WORK TASK: Where does the word "button" appear in the data? Copy every line that holds it.

══════════

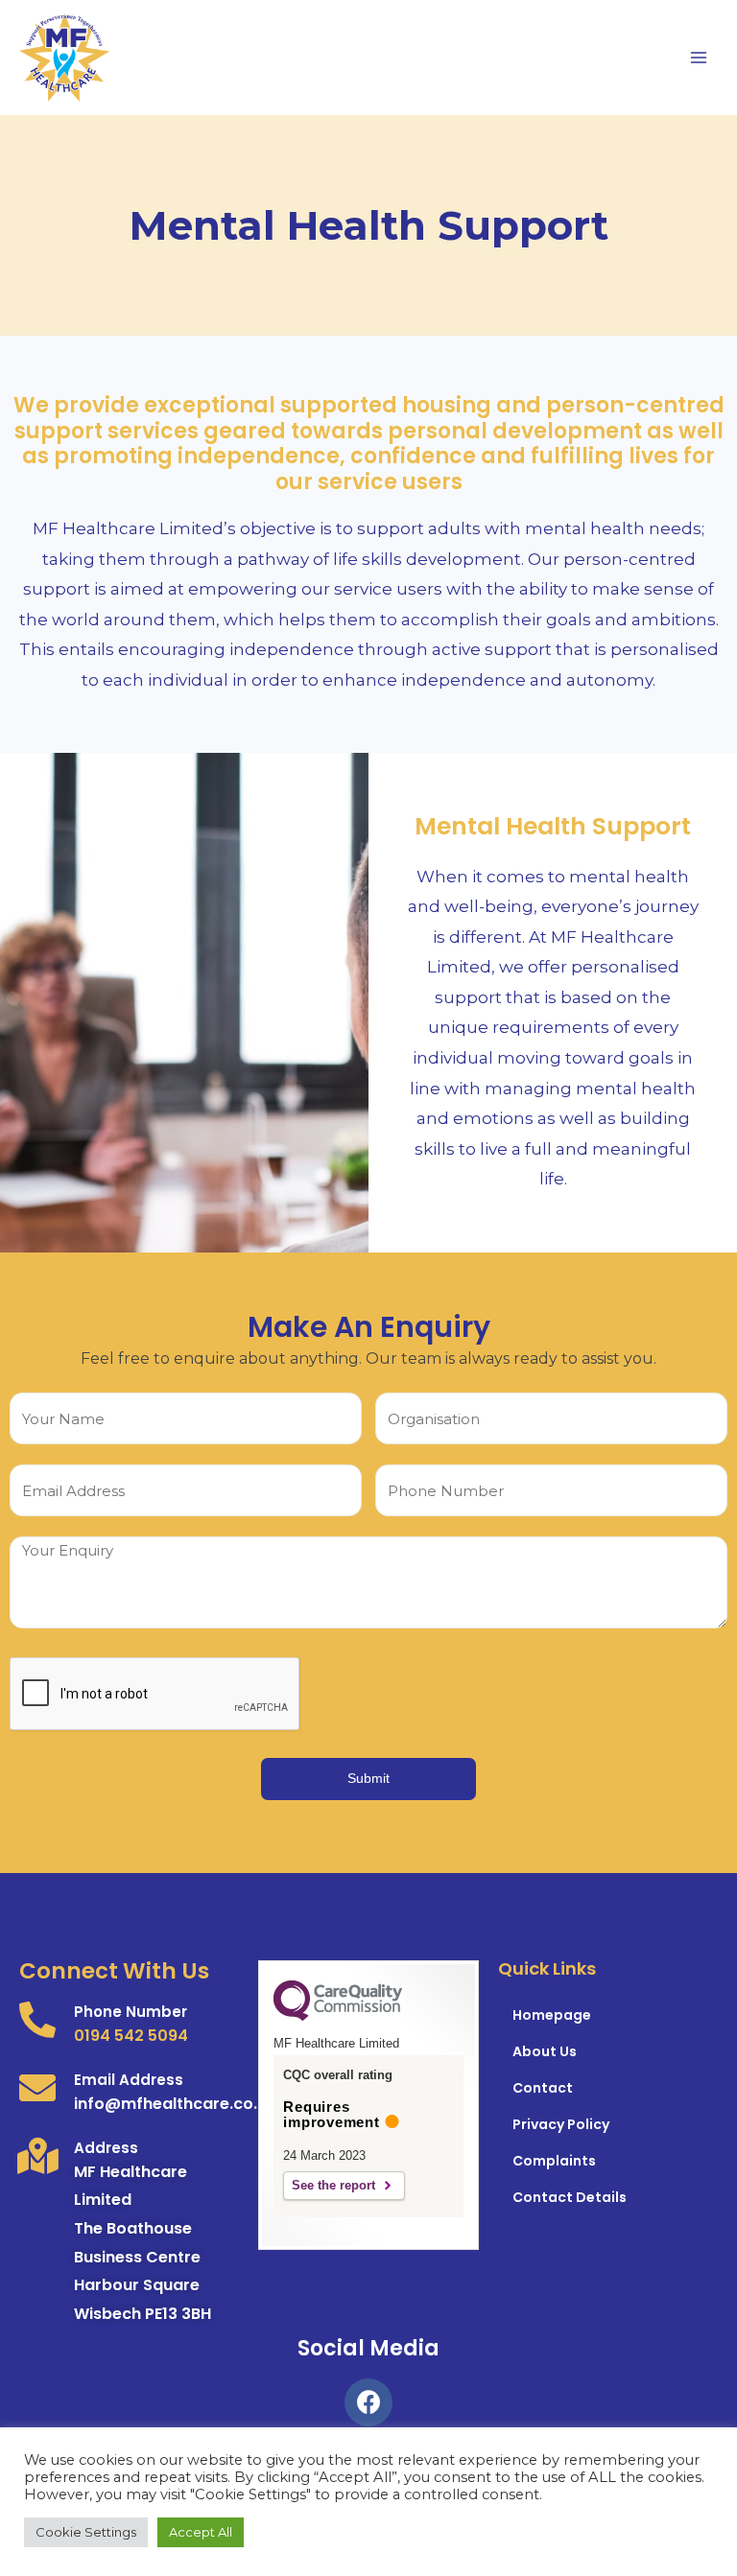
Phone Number (130, 2012)
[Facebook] (368, 2402)
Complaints (554, 2160)
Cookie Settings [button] (86, 2532)
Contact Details (569, 2197)
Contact (542, 2087)
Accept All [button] (200, 2532)
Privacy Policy (560, 2124)
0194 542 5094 (131, 2036)
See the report (333, 2185)
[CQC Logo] (337, 2016)
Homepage (551, 2015)
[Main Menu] (699, 58)
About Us (544, 2051)
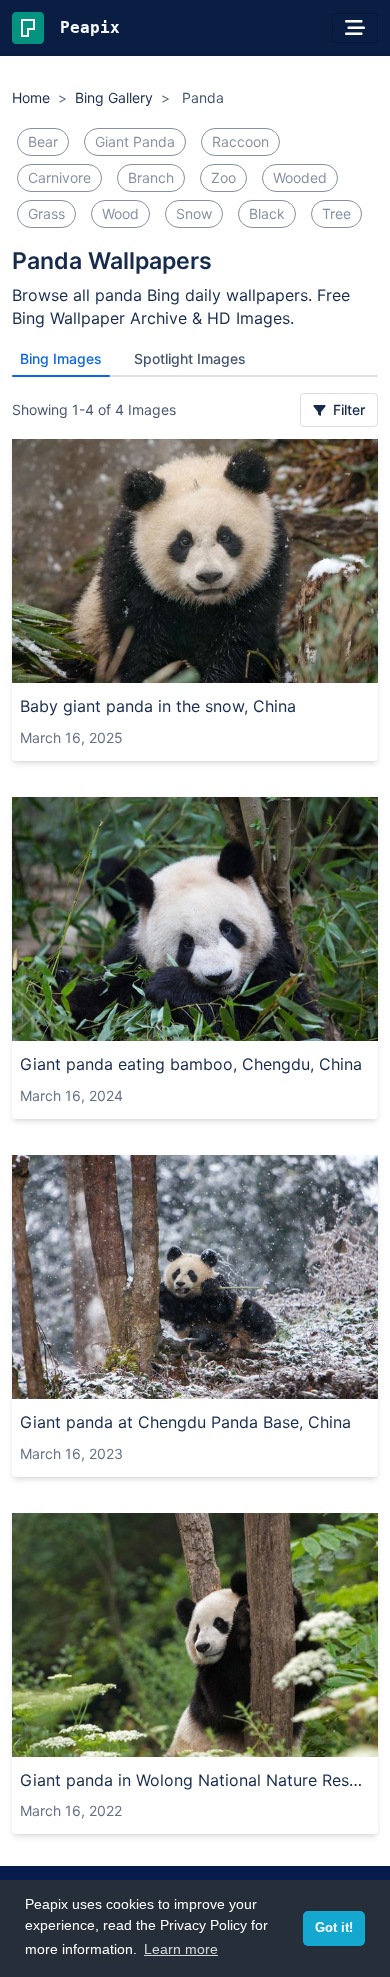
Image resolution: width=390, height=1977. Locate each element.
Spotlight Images (190, 358)
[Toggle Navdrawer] (355, 28)
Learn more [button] (181, 1949)
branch (151, 177)
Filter (347, 409)
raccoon (240, 141)
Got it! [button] (334, 1928)
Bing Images (61, 358)
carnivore (59, 177)
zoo (223, 177)
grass (46, 213)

══════════

RESPONSE:
Cookie Settings [button] (86, 2532)
Accept All [button] (200, 2532)
Learn more [button] (181, 1949)
Got it! [button] (334, 1928)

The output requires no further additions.